▶ _PROBLEM TO WORK ON_
Copy the MJT passage below word for word, from start to finish.

▶ _PAGE EXCERPT_
====
Upstairs, one is greeted by a shrine to the dogs of the Soviet space
program, such as the famous Strelka. A newer installation presents
the nearly lost folk traditions of the cat’s cradle; another—perhaps
the most beautiful of all—is about the mystical theories of Athanasius
Kircher, “the last man to search for universal knowledge.” There are
many other exhibits—the museum is larger than its exterior
suggests—and all of them are fascinating, like the mysterious,
nostalgic boxes of Joseph Cornell.
Perhaps it’s about the preservation of nearly lost
knowledge—remembrances of things past—but the museum also challenges
the visitor to find absurdity amid the solemnity. Some describe the
MJT as a “meta-museum,” a commentary on the role that such
institutions have played in Western culture.
In 1996 the MJT was the subject of a Pulitzer Prize-winning book by
Lawrence Weschler: Mr. Wilson’s Cabinet Of Wonder: Pronged Ants,
Horned Humans, Mice on Toast, and Other Marvels of Jurassic Technology.
In 2001 Wilson received a MacArthur “Genius Grant,” and his
work was the subject an NPR discussion that year.
====
▶ _DATA SECTION_
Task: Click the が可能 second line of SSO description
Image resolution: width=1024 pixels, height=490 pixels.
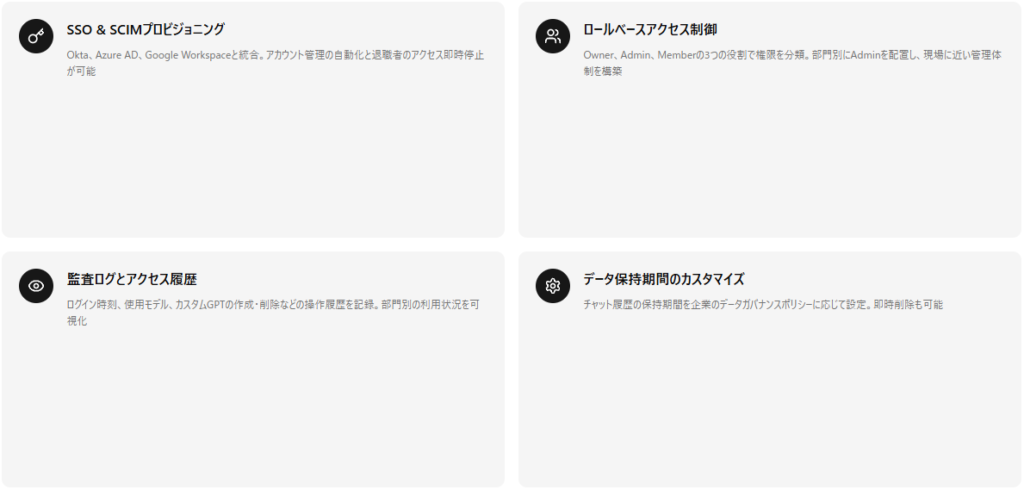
====
▶ _EXERCISE OUTPUT_
Upstairs, one is greeted by a shrine to the dogs of the Soviet space
program, such as the famous Strelka. A newer installation presents
the nearly lost folk traditions of the cat’s cradle; another—perhaps
the most beautiful of all—is about the mystical theories of Athanasius
Kircher, “the last man to search for universal knowledge.” There are
many other exhibits—the museum is larger than its exterior
suggests—and all of them are fascinating, like the mysterious,
nostalgic boxes of Joseph Cornell.
Perhaps it’s about the preservation of nearly lost
knowledge—remembrances of things past—but the museum also challenges
the visitor to find absurdity amid the solemnity. Some describe the
MJT as a “meta-museum,” a commentary on the role that such
institutions have played in Western culture.
In 1996 the MJT was the subject of a Pulitzer Prize-winning book by
Lawrence Weschler: Mr. Wilson’s Cabinet Of Wonder: Pronged Ants,
Horned Humans, Mice on Toast, and Other Marvels of Jurassic Technology.
In 2001 Wilson received a MacArthur “Genius Grant,” and his
work was the subject an NPR discussion that year.